▶ **To do**
Check each line of the entries below for the word "field", and copy the lines that have it.

▶ **Dataset excerpts**
== Segment start ==
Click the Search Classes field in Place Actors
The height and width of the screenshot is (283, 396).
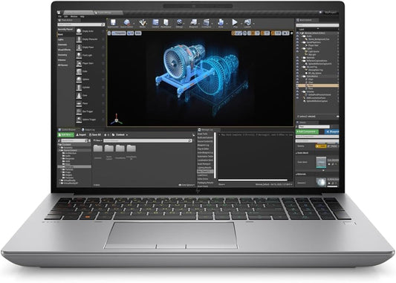[x=81, y=25]
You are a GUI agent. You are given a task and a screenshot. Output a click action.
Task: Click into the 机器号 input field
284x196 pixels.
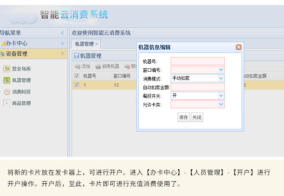point(198,61)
== Segment end ==
▶ **Answer box**
Click the Search Classes field in Place Actors
Task: Click into the 机器号 input field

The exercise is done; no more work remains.